Taiwan’s President Tsai Ing-wen vowed to defend her island’s freedom and democracy on Tuesday, using a National Day speech to warn that Taiwan would not bow to pressure.
Tsai said in her second National Day address since taking office in May, 2016, her government was still seeking breakthroughs in ties with Beijing and promised consistent and stable policies.
“We need to remember democracy and freedom were rights obtained through all of Taiwan people’s countless efforts,” Tsai said.
“Therefore, we need to use all our power to defend Taiwan’s democratic and freedom values and lifestyle,” she said.
Her remarks came just days before China holds its five-yearly Communist Party Congress, where its leadership for the next term is expected to be decided.
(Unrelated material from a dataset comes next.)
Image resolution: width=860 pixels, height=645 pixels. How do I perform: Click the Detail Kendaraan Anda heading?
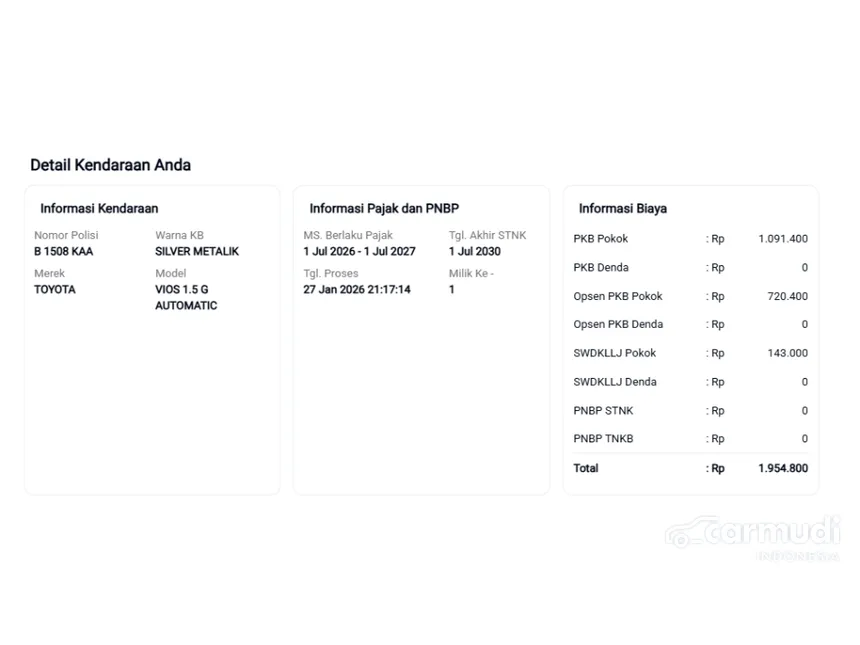coord(110,165)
Cross-strait relations with Beijing have nosedived since Tsai took office, with China cutting off official channels with Taiwan to pressure Tsai and her party into recognizing the “one China” principle agreed by the previous Nationalist government.
China considers Taiwan a renegade province to be taken back by force, if necessary.
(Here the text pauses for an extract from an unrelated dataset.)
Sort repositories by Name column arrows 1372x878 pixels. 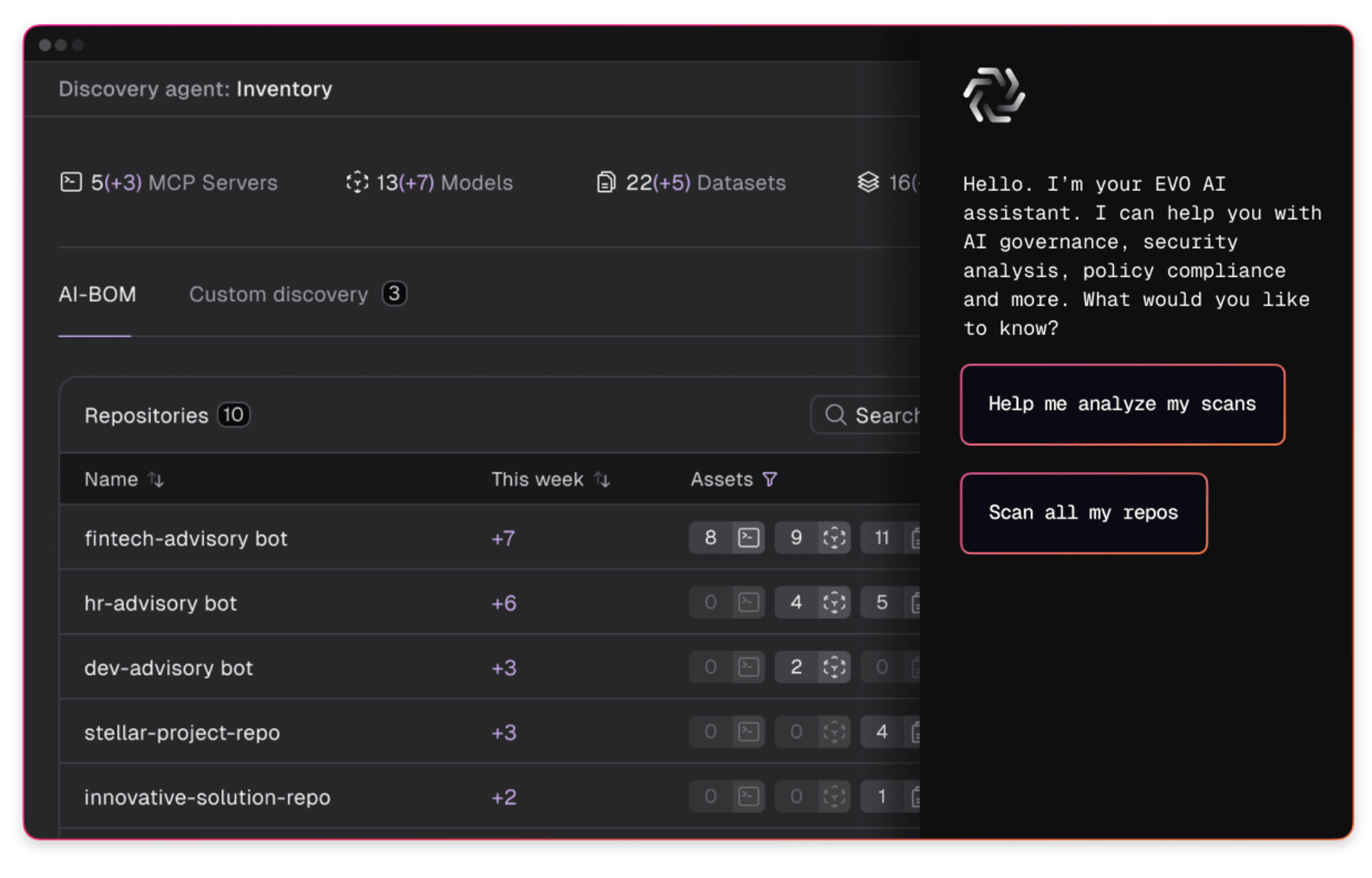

Tsai announced in September a new Cabinet headed by William Lai, the former mayor of the southern city of Tainan, whose recent remarks that Taiwan was an “independent” country have rattled some in Beijing.
In recent months Tsai has instead sought to give Beijing a roadmap where its “goodwill” can be extended, which in turn can give her a chance to reciprocate and rein in the more independence-leaning hardliners on the island.
“We have offered our greatest goodwill,” she said on Tuesday.
“I have repeatedly said, our goodwill doesn’t change, our promises don’t change, we won’t walk on the old path of confrontation, but we won’t bow to pressure,” she said.
U.S. President Donald Trump is expected to make his first visit to China in mid-November, which could further put ties under the spotlight.
Tsai also vowed to press on with a host of domestic reforms, including social housing, elderly care services, and judicial reforms, among others. Her administration enacted pension reforms just weeks ago.
In July, Taiwan’s parliament approved an infrastructure stimulus plan that aimed to boost domestic demand while rebalancing the economy away from its heavy reliance on exports.